Here, we recap the 18 numbers that encapsulate the year that was, and what we’ll be keeping a close eye on in the year to come.

  1. Public Health Threat #1: Acting EPA Administrator Andrew Wheeler. Former coal lobbyist Wheeler took the reins after the end of Scott Pruitt’s destructive tenure, and picked up right where Pruitt left off. Since then, Wheeler has targeted several foundational health and environmental safeguards. It’s now expected that Wheeler will be nominated for the post permanently. Keep reading to see how dangerous that could be to the American people and our planet.
  2. Two mothers who lost their sons because of exposure to methylene chloride, a dangerous chemical in common paint strippers, met with Pruitt and members of Congress from both parties. These moms asked EPA to support a ban on consumer and most commercial uses of methylene chloride. Over 6 months ago, Pruitt said he’d do so, but no action has been taken since.
  3. As for other chemicals the Trump EPA is flouting 2016’s Toxic Substance Control Act amendments, allowing potentially dangerous chemicals into the marketplace and consumers’ homes. Here are three examples.
  4. Wheeler is proposing to gut the EPA methane rules, a move that could result in more than 400,000 tons of additional potent methane, even though some leading companies have asked EPA to regulate methane emissions from oil and gas.
  5. Check out this list of five states that took bold action on climate change this year, showing the kinds of common-sense, economic solutions that can be implemented at scale while protecting people, our economy and our environment.
  6. According to the World Health Organization air pollution kills an estimated 600,000 children every year under the age of 15 and accounts for almost 1 in 10 deaths in children under five. The report found links between air pollution and childhood cancers, asthma, pneumonia and other respiratory infections, making it one of the leading threats to child health.
  7. It’s not all doom and gloom. Prompted by the urgency to act on climate and the advancement of affordable, renewable energy technologies, we’ve seen seven signs that the global energy economy is in transition.
  8. Eight hurricanes formed in Atlantic waters this year, two of which—Hurricanes Florence and Michael—devastated states across the Mid-Atlantic and Southeast.

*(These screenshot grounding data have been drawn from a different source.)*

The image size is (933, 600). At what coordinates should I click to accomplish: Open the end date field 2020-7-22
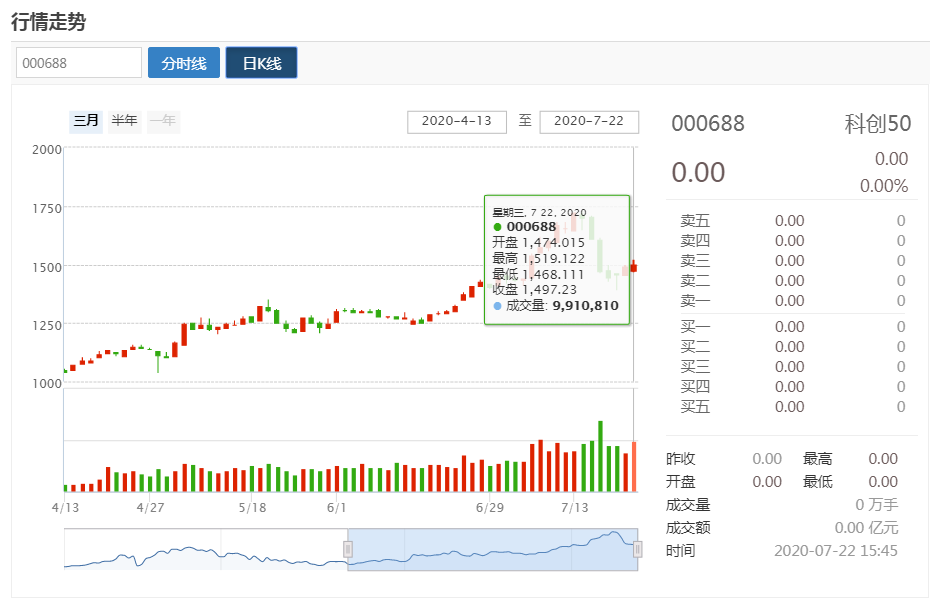coord(589,121)
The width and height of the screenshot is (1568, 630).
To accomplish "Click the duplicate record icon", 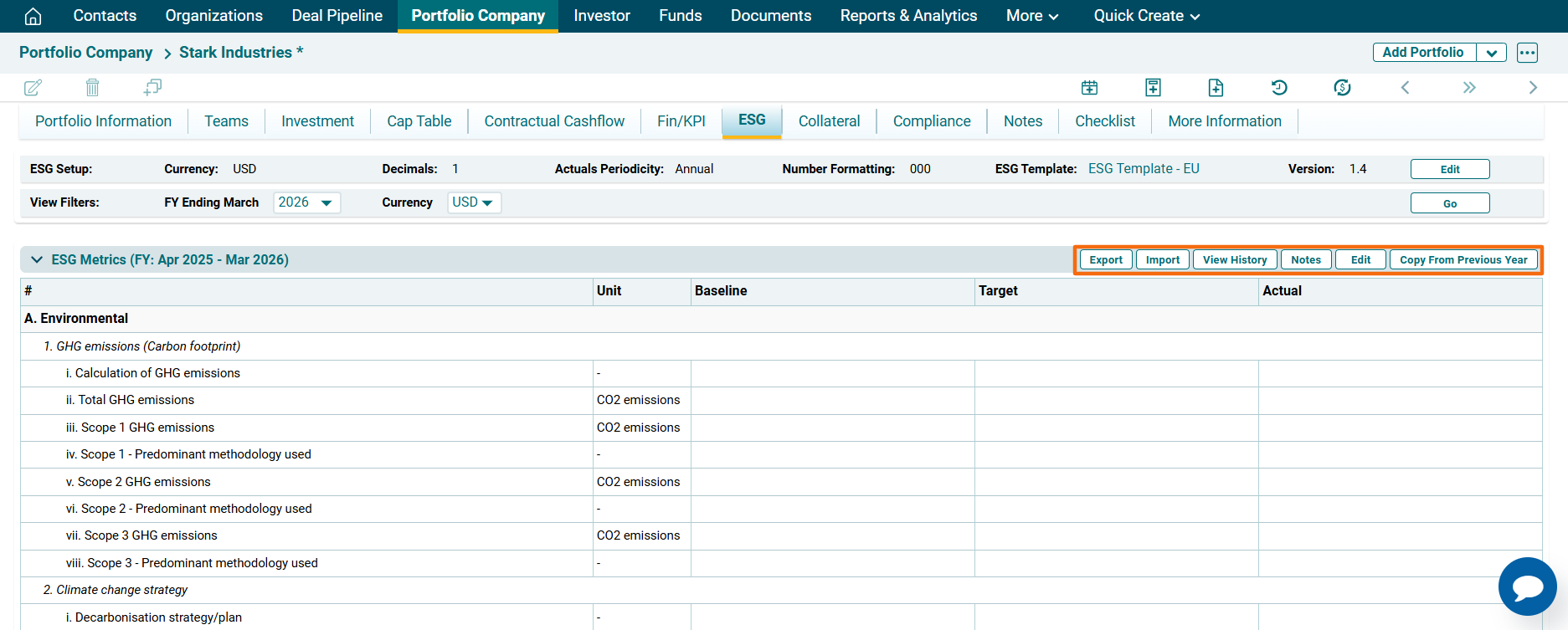I will (152, 87).
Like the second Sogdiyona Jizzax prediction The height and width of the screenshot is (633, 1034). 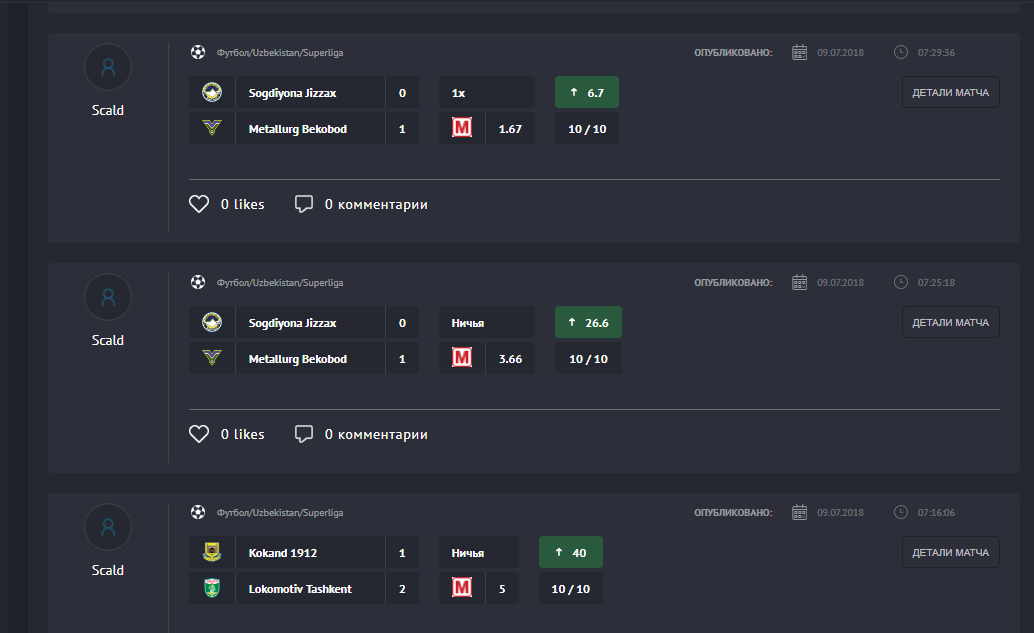click(199, 434)
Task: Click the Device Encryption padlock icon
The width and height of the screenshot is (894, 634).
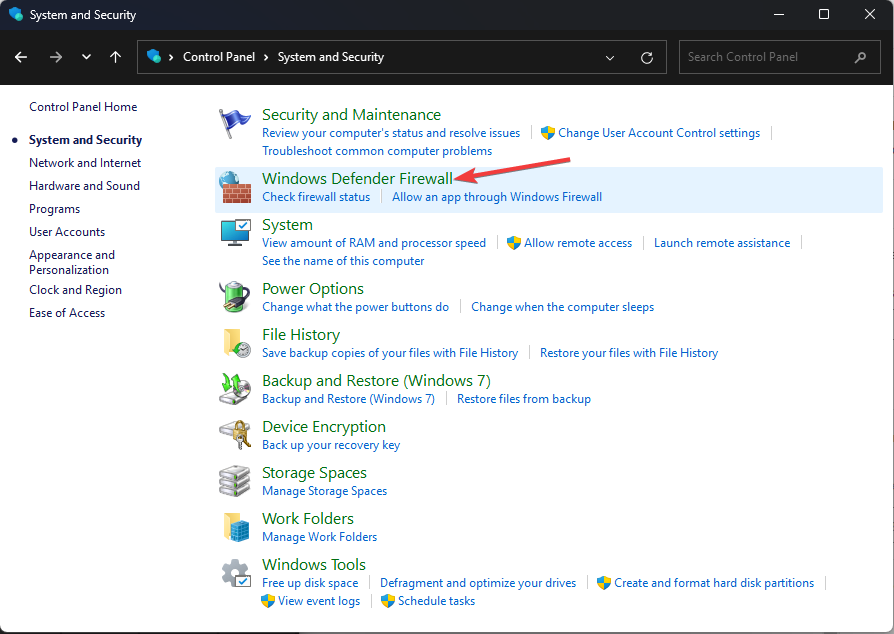Action: point(235,434)
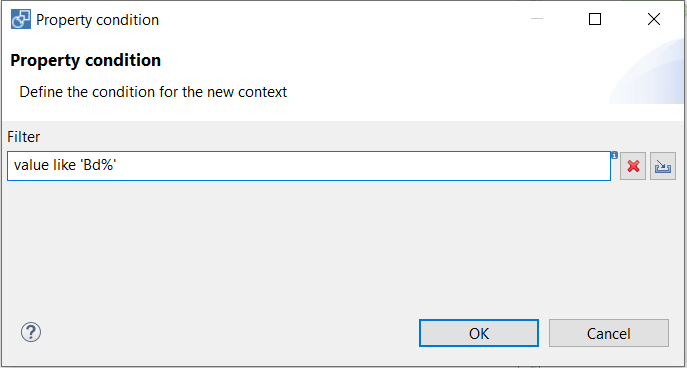
Task: Click the small blue info badge on the filter field
Action: tap(614, 155)
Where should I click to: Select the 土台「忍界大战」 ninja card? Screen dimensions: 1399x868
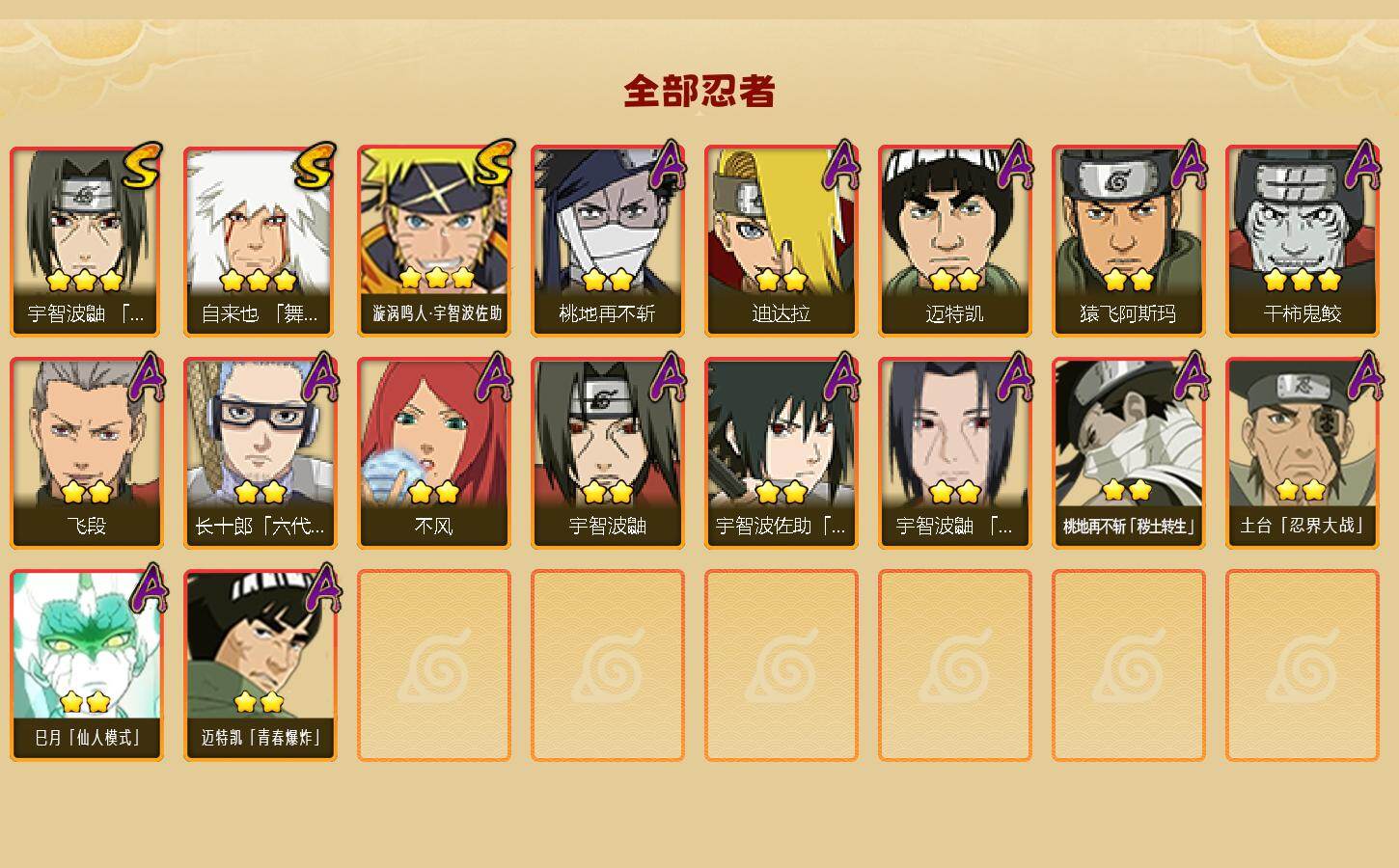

These kinds of super storms are becoming more powerful—and more destructive—due to warmer water, higher seas, shifting weather patterns and increased moisture in the air.
  9. On the other side of the country, California saw wildfires ravage the state, destroying entire towns and killing scores. In total, the fires are expected to cost insurers more than $9 billion and signal the kind of climate dangers the world could face more regularly if greenhouse gases are allowed to pollute our air unchecked.
  10. Might that have something to do with the fact that fossil fuel industries outspent clean energy advocates on climate lobbying by a startling 10 to 1?
  11. By EPA’s own calculations, the Mercury and Air Toxic Standards prevent as many as 11,000 deaths per year, yet the Administration reportedly wants to undercut the rule anyway, with a proposal expected imminently.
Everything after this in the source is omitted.